There are more design duos, some of which resulted from love affairs. To me it seems pretty hard to find the right symbiosis. What is your secret?
People sometimes think we are lovers or roommates. Thank goodness we aren’t, we see enough of each other as it is (both laughing). We’ve become a real team by now, and we found an effective way to work together. We divide the projects in our studio, for instance. One of us starts with a project and then the other one takes over. In other projects we assign control. In those cases, we can ask each other for a different perspective, but in the end, only one of us is responsible. It is more time-efficient and makes it easier to communicate with the client.
Besides, it’s important to give each other some space. You need to be open to each other’s input. It may lead to frictions and discussions at times, about the vision of the company or the colour of the material. But we can have a hearty, open conversation about it. And then we’ll have a beer together.
Speaking of beer: we’re sitting in the building – with its own bar – of NUL ZES. Are you co-founders of this collective? What is it exactly?
NUL ZES actually arose out of necessity, but it grew into a tight community. After our studies at Design Academy Eindhoven, we were looking for an affordable workspace where we could share facilities, knowledge and networks. So, we tried to find a place where we could literally open the front door to connect with the neighbourhood and the city. We wrote a proposal for the municipality at the time, as a group, for the next ten years, and we found someone willing to invest in it. By bringing people from all these disciplines together this way and by joining our forces, we have proven to be a benefit to the city. These kinds of initiatives are usually being pushed towards the city limits, while they can actually make a town more interesting.
How important is it for you to participate at a fair like Collectible or Salone del Mobile?
In a sales presentation like the one we had at Salone del Mobile in 2018, we try to provide an insight into the way we work by showing our archive. Each research project results in samples that we collect in our ever-expanding archive. It was rather exciting to present it this way. Would it go down well? Would potential customers understand it, or would they think we were a couple of art students? But the contacts that matter most to us, the large companies, they got it right away. So, it’s very important to give customers a clear image of what you can do for them – and fairs offer that opportunity.
And how about Dutch Design Week?
We operate internationally, but our studio is in the Netherlands. So, we feel it is important to present our work here as well. Not to participate in DDW is out of the question. Our studio is already based in Eindhoven, which makes it easy. Many guests and business relations from abroad will be here as well, giving us the chance to sow a few seeds for the other fairs.

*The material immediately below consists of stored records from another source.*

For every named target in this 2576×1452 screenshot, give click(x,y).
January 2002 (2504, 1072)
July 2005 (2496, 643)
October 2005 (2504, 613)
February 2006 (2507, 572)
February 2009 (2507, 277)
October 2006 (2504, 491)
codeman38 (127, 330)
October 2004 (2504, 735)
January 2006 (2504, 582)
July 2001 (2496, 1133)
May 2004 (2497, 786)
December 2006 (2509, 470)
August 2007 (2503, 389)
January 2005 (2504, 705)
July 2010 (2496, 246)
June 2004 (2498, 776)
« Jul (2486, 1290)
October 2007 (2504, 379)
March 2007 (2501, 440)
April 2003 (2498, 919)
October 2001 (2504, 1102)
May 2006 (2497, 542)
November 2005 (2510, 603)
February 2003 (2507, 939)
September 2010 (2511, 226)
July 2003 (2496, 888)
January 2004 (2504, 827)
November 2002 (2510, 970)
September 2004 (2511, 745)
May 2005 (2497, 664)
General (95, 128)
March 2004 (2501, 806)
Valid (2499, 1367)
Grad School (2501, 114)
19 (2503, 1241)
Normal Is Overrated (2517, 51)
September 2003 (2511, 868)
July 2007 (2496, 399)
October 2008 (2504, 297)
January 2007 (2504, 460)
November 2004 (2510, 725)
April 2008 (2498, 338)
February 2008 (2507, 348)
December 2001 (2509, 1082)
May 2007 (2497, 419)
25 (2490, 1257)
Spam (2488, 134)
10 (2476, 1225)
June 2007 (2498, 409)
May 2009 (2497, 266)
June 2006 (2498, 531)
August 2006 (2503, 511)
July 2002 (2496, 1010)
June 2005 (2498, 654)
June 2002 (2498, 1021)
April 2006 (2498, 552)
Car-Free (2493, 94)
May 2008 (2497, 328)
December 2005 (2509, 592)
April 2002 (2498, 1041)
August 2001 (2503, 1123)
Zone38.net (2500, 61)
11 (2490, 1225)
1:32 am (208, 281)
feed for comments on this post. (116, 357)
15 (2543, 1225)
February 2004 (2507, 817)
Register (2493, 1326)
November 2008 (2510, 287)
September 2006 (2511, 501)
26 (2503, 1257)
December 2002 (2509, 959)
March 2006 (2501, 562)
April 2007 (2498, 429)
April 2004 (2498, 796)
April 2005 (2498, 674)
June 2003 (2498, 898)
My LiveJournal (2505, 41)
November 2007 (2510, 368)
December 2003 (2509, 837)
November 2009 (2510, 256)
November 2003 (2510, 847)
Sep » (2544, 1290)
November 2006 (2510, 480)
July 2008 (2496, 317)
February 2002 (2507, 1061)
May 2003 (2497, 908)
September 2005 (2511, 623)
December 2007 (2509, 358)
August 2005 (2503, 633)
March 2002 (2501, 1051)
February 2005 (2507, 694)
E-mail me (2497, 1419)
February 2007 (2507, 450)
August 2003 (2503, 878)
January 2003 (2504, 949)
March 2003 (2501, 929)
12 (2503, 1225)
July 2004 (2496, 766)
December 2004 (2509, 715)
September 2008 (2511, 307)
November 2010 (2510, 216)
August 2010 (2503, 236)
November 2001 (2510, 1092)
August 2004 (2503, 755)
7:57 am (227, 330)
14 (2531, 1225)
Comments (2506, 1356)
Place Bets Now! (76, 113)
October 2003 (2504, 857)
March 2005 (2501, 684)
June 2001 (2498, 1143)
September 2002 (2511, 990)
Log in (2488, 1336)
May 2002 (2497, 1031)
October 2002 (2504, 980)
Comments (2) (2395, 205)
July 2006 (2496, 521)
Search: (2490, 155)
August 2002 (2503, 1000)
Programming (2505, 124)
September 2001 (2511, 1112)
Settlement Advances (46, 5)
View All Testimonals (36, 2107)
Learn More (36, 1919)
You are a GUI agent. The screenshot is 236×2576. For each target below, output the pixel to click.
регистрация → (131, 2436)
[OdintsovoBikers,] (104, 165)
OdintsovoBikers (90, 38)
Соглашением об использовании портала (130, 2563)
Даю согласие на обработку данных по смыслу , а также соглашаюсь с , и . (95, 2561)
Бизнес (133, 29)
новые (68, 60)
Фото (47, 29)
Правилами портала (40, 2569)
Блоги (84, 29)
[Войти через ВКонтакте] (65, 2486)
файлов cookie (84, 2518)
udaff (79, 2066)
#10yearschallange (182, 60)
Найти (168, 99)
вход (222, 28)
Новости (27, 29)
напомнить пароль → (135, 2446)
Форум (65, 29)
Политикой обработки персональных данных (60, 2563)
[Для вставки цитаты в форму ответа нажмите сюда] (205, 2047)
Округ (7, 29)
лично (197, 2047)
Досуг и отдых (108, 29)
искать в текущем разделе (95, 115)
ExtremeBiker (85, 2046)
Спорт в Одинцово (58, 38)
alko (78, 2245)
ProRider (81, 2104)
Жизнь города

There are more research-oriented presentations at DDW and not just the actual end products like you see in Milan for example. That is why this fair is unique, and why it is an important moment for us as well.
So, who would be your ideal client?
There has to be some space within a project for us to innovate. We want to develop something new, based on our own style or what we are good at. So, there has to be a certain budget. But instead of developing something for a millionaire’s apartment in Manhattan we would prefer a location where many people can experience it, a public space for instance. In addition, we would love to investigate the space itself, how it is being used, how people pass it, et cetera. One of the nicest commissions we had was the window blinds project for the room of Minister Van Engelshoven at the Ministry of Education, Culture and Science.
But isn’t it harder to design for the government?
No, it was actually a smooth process. Art advisers relate the work to the minister’s policy, so the project allows the Minister to demonstrate how education, art and culture coincide. The project is a conversation starter. We directly involved the Secretary General, the most senior official at the Ministry, in the project. She was kept in the loop and made some significant choices. In addition, you need to involve the users, who are responsible for the use of the room.
Something that came up repeatedly during the interview is collaboration. The two of you together, the studio with its NUL ZES neighbours, and the studio with other companies. Is it fair to say that collaboration is essential to you?
Yes, it is, actually. How our designs are being applied, but also how we make them: it’s always a collaboration. It’s fun to work with different production companies, with their equipment and expertise. That way we learn from them and they learn from us in return. Sometimes we push things a little, to draw them out of their comfort zone. Quite often, a lot more is possible than they think.
We also find it interesting to collaborate with someone who speaks an entirely different language. It requires that you develop a common vocabulary in the process, to make sure you are talking about the same thing. Sometimes they do something they assume we want, or something really unexpected happens that we investigate further. The best projects come about by solving this puzzle together.